While large sums were slotted for relief and reconstruction immediately after the earthquake, the more recent programs of the United States Agency for International Development (USAID) have focused on: food security and economic growth, health and education, infrastructure and energy, governance and rule of law, humanitarian and disaster assistance, and sustainability. Although these areas may align with the country’s needs, implementation of that assistance could be more effective in bringing about positive results. In particular, USAID, international financial institutions, and other donors continue to practice a top-down approach while claiming community participation. Local community assets are largely overlooked and Haitians sidelined as masters of their destiny. Aid should focus on a solidarity model, rather than one of charity.

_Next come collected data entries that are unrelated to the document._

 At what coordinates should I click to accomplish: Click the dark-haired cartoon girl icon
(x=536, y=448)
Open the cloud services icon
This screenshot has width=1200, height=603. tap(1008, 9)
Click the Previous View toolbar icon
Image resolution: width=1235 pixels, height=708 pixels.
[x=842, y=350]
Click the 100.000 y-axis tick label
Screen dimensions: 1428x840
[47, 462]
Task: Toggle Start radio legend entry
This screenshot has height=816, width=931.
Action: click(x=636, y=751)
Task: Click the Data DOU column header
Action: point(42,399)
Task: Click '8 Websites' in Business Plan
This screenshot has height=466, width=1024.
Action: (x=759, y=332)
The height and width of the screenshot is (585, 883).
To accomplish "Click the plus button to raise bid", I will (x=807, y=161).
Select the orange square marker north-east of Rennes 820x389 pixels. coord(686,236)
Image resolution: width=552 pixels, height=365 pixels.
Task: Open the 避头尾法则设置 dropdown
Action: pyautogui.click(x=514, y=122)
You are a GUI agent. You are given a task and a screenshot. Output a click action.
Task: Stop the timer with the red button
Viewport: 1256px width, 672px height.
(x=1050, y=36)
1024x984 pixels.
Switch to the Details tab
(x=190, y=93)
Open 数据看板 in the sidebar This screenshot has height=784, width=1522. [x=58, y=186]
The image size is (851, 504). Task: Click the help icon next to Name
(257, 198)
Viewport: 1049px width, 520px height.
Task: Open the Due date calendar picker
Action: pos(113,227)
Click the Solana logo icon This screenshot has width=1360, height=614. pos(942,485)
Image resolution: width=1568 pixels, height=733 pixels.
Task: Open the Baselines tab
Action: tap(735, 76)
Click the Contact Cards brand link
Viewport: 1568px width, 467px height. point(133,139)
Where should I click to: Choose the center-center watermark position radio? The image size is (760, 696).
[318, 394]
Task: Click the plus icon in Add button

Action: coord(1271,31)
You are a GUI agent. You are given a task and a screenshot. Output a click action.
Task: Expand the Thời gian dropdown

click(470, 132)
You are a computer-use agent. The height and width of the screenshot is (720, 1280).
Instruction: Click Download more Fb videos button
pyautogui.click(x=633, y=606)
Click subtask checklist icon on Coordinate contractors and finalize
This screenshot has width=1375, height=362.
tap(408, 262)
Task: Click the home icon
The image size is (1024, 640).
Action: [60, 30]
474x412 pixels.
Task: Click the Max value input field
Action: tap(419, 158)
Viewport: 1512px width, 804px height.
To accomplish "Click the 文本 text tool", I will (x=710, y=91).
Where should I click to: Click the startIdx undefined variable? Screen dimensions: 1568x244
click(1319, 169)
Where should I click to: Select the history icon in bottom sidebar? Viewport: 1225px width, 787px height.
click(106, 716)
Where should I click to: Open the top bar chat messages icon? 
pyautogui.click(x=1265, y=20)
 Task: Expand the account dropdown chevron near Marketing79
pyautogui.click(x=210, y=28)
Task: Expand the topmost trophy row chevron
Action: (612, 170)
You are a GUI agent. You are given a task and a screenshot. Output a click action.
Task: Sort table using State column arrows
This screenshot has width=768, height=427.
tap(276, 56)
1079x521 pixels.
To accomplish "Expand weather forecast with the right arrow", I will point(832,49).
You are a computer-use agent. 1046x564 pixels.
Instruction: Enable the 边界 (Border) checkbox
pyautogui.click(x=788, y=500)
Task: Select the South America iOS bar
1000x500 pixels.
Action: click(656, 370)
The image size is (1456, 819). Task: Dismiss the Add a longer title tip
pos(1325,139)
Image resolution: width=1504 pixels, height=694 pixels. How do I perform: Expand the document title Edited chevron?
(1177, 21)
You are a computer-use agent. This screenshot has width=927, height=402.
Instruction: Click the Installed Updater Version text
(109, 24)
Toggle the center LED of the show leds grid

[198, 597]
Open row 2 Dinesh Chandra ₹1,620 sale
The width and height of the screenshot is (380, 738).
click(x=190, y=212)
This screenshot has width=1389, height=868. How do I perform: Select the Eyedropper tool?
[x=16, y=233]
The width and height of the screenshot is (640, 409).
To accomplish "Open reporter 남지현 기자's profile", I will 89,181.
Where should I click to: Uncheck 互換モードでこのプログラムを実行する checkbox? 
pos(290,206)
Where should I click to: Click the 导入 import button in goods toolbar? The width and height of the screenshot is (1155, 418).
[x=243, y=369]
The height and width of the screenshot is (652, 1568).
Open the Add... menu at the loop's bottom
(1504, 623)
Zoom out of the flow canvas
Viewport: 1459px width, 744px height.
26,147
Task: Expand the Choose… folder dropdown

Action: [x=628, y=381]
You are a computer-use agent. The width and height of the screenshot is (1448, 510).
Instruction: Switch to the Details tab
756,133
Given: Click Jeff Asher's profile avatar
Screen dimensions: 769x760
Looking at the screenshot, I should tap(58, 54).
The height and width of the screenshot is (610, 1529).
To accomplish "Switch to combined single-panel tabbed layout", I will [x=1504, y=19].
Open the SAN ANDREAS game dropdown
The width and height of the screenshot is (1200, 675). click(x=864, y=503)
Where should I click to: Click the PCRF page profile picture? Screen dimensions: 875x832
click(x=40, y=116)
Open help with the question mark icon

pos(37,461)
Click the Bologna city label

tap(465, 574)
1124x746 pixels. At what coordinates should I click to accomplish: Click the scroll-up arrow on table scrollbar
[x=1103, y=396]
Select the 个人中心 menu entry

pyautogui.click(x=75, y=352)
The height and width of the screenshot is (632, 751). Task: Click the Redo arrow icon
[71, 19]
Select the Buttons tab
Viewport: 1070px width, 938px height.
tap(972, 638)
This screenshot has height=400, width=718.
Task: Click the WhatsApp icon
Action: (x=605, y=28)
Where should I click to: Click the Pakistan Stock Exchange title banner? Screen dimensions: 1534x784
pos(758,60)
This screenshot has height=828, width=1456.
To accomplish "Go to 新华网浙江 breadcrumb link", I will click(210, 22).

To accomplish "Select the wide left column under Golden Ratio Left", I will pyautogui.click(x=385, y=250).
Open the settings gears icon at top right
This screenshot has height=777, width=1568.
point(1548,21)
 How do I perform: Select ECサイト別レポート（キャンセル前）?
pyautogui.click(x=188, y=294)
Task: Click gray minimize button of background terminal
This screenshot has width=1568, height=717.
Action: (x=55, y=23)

Supporting Systematic Change and Haiti’s Next Generations

For Haiti to have a brighter future, a new systemic approach is necessary to reverse the damage of the past.  In crisis, there is also the potential for major shifts to occur. This time in history should be seen as a moment where international solidarity partners can offer real support to Haiti and its people. Today is an opportunity to find the courage to make the right decisions moving forward.

Members of the HAWG strongly encourage the following shift in international assistance that focuses on supporting Haitians:

  • Contextualize Haiti within a history where Haitians fought determinedly for their freedom and sovereignty, where Haiti is more accurately described as impoverished not poor
  • Listen to and support the demands of the Haitian people, especially the youth, women, members of the LGBTQ+ community, rural peasants/smallholder farmers, and those living in low-income neighborhoods
  • Foster increased inclusion of women in public spheres and governance
  • Support strengthening anti-corruption measures including pursuing accountability for PetroCaribe
  • Employ community engagement methodologies that focus on asset-based community development driven by Haitians
  • Support decentralization of governance, infrastructure, institutions, businesses, and power as envisioned in the 1987 Constitution to promote more even development across Haiti
  • Support local agriculture production that is culturally appropriate and conscious of the environment
  • Increase coordination between different sectors of society to work towards more understanding and national healing
  • Support ways for Haitians to deal with trauma both individually and collectively
  • Support the building of collective memory as important to social inclusion and a more just society
  • Support appropriate diaspora engagement
  • Support for policies that promote the creation of decent employment that enables Haitian workers to adequately and autonomously care for themselves and their families

HAWG urges these systematic policy shifts in solidarity with the families of the victims of the 2010 earthquake and to those suffering due to vulnerabilities created by human made policies. We must learn from these past mistakes. In our capacity, we hope that we can genuinely work towards a more equitable future for Haiti and Haitians.